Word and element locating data
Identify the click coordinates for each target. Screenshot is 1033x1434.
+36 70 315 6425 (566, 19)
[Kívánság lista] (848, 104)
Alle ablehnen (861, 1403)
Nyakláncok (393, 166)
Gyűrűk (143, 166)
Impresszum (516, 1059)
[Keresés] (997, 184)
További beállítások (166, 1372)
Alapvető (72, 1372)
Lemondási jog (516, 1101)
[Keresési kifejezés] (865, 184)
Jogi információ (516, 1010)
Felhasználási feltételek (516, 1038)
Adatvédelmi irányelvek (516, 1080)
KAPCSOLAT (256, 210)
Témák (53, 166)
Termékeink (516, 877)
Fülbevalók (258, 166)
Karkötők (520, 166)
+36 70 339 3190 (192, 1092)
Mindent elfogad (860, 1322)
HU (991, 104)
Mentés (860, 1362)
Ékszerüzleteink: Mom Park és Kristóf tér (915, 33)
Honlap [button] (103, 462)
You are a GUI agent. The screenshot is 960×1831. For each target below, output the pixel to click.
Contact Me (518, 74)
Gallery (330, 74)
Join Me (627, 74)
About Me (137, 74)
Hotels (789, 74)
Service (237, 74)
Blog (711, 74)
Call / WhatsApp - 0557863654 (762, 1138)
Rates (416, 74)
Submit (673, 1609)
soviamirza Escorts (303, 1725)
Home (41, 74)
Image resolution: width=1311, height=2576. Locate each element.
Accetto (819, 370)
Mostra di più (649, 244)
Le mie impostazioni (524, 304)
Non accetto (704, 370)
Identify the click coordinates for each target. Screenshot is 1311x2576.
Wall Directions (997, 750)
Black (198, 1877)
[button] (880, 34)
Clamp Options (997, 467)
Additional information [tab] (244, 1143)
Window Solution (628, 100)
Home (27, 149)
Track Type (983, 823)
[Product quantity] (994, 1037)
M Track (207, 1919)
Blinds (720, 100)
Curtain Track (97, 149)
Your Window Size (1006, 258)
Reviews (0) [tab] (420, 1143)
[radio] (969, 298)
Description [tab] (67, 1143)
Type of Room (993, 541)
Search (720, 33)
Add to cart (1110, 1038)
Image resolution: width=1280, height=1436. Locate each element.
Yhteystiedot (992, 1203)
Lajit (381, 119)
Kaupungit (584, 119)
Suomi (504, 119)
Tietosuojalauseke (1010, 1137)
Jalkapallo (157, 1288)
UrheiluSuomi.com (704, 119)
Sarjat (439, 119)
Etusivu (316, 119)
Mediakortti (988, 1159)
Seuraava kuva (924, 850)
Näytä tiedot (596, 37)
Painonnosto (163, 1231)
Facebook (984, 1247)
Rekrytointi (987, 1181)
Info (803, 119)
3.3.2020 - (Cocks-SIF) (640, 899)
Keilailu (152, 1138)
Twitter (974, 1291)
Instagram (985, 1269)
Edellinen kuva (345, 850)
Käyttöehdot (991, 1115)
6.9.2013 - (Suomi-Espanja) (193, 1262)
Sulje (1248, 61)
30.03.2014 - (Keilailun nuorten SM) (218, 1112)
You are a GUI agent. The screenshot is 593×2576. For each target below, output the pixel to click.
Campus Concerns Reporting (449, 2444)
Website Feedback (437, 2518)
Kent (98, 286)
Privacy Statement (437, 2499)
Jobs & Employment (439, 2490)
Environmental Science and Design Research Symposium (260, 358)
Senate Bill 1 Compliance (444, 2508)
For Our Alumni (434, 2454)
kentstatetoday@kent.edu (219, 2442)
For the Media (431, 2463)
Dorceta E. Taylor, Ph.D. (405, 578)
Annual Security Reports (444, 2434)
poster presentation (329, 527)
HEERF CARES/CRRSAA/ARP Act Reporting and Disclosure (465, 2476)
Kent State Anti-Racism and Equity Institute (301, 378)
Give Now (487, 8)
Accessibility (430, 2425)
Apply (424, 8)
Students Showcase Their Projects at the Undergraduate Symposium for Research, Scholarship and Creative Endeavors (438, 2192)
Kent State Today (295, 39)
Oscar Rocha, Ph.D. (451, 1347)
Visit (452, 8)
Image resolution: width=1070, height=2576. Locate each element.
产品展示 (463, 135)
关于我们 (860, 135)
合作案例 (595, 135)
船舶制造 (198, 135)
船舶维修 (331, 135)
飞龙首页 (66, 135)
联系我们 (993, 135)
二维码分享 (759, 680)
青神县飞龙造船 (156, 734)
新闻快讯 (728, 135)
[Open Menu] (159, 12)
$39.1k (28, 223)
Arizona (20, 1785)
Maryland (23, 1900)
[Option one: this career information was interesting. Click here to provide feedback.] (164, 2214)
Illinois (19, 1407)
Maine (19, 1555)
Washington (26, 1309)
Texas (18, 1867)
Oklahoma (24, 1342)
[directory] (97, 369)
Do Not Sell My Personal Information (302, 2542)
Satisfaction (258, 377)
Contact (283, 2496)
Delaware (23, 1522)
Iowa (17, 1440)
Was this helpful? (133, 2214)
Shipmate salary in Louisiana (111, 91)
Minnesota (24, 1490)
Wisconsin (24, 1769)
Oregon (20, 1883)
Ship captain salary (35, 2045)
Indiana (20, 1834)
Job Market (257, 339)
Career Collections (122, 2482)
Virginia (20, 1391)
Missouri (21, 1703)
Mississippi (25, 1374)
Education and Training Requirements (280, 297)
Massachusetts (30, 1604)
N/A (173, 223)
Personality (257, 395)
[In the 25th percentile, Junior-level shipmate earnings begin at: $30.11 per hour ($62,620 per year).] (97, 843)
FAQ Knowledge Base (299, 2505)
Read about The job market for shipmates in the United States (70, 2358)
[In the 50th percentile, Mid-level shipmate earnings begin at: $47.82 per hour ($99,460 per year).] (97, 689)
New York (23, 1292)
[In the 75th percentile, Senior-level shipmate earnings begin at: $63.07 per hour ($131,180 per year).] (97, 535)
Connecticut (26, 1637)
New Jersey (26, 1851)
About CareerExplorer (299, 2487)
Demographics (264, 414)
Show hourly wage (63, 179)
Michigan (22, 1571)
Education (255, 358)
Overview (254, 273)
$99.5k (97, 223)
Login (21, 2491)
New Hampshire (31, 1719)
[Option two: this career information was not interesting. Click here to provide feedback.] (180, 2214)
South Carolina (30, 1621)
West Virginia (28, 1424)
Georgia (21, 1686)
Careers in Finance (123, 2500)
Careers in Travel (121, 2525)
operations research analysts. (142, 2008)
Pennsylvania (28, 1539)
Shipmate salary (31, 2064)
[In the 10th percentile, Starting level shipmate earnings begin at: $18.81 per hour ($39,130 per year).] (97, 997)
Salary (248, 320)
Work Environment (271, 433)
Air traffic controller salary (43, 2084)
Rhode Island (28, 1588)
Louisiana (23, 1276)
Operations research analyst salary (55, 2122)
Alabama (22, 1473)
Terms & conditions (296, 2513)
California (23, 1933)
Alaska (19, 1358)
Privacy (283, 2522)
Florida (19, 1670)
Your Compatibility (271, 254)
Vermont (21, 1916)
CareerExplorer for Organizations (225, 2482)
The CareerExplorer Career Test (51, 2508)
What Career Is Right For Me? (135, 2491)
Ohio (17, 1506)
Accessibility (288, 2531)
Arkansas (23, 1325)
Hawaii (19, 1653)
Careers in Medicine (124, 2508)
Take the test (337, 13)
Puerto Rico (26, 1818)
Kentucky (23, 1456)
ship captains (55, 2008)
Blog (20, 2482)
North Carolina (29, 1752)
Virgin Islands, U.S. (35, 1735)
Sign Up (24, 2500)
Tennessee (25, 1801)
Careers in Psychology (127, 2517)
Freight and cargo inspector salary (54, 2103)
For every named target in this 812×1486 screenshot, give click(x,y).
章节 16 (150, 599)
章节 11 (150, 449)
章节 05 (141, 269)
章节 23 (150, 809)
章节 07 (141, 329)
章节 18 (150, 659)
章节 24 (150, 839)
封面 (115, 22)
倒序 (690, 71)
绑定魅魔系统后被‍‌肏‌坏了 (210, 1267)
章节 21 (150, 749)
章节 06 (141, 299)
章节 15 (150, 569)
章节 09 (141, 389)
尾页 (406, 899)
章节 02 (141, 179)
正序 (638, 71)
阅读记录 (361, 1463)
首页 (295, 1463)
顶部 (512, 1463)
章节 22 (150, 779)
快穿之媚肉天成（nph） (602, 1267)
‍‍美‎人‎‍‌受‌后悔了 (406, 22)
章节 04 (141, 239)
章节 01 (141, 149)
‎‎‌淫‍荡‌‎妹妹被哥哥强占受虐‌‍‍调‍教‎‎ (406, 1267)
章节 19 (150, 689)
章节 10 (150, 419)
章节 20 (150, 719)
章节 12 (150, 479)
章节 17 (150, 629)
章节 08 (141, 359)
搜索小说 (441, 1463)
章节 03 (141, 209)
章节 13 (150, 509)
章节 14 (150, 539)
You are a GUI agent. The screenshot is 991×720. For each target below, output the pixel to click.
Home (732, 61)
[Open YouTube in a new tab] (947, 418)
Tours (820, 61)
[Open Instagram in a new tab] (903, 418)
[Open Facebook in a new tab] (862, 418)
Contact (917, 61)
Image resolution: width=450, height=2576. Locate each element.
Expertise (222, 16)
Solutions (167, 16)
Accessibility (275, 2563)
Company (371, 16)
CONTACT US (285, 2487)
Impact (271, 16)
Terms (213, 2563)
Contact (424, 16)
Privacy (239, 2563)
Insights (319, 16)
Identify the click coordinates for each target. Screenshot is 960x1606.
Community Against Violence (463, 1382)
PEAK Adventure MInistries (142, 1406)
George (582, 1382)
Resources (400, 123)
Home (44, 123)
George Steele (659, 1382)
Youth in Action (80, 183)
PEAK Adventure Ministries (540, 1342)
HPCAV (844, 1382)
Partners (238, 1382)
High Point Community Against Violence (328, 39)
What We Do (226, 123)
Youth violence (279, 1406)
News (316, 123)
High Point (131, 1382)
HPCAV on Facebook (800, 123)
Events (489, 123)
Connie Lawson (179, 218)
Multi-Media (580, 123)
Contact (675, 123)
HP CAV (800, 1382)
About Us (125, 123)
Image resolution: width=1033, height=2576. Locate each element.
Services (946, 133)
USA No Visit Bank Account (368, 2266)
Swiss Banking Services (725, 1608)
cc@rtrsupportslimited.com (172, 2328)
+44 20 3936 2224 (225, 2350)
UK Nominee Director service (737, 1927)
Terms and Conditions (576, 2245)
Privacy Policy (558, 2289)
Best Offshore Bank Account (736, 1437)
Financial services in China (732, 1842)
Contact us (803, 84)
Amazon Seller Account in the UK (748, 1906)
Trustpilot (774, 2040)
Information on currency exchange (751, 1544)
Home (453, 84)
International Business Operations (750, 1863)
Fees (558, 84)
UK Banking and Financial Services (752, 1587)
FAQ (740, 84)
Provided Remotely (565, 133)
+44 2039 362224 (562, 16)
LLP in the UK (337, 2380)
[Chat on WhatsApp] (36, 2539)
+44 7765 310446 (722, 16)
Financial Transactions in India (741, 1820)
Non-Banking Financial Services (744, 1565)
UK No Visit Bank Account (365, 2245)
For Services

TO BE DONE - Arrange the rows as a Markdown table with the columns Number and Row text, starting at the line that contains "章节 20 (150, 719)" and ending after the line that contains "High Point Community". Number each line in order and leave out any blank lines.

SOLUTION FOR THIS PROBLEM -
| Number | Row text |
|---|---|
| 1 | 章节 20 (150, 719) |
| 2 | 章节 12 (150, 479) |
| 3 | 章节 17 (150, 629) |
| 4 | 章节 08 (141, 359) |
| 5 | 搜索小说 (441, 1463) |
| 6 | 章节 03 (141, 209) |
| 7 | 章节 13 (150, 509) |
| 8 | 章节 14 (150, 539) |
| 9 | You are a GUI agent. The screenshot is 991×720. For each target below, output the pixel to click. |
| 10 | Home (732, 61) |
| 11 | [Open YouTube in a new tab] (947, 418) |
| 12 | Tours (820, 61) |
| 13 | [Open Instagram in a new tab] (903, 418) |
| 14 | [Open Facebook in a new tab] (862, 418) |
| 15 | Contact (917, 61) |
| 16 | Image resolution: width=450, height=2576. Locate each element. |
| 17 | Expertise (222, 16) |
| 18 | Solutions (167, 16) |
| 19 | Accessibility (275, 2563) |
| 20 | Company (371, 16) |
| 21 | CONTACT US (285, 2487) |
| 22 | Impact (271, 16) |
| 23 | Terms (213, 2563) |
| 24 | Contact (424, 16) |
| 25 | Privacy (239, 2563) |
| 26 | Insights (319, 16) |
| 27 | Identify the click coordinates for each target. Screenshot is 960x1606. |
| 28 | Community Against Violence (463, 1382) |
| 29 | PEAK Adventure MInistries (142, 1406) |
| 30 | George (582, 1382) |
| 31 | Resources (400, 123) |
| 32 | Home (44, 123) |
| 33 | George Steele (659, 1382) |
| 34 | Youth in Action (80, 183) |
| 35 | PEAK Adventure Ministries (540, 1342) |
| 36 | HPCAV (844, 1382) |
| 37 | Partners (238, 1382) |
| 38 | High Point Community Against Violence (328, 39) |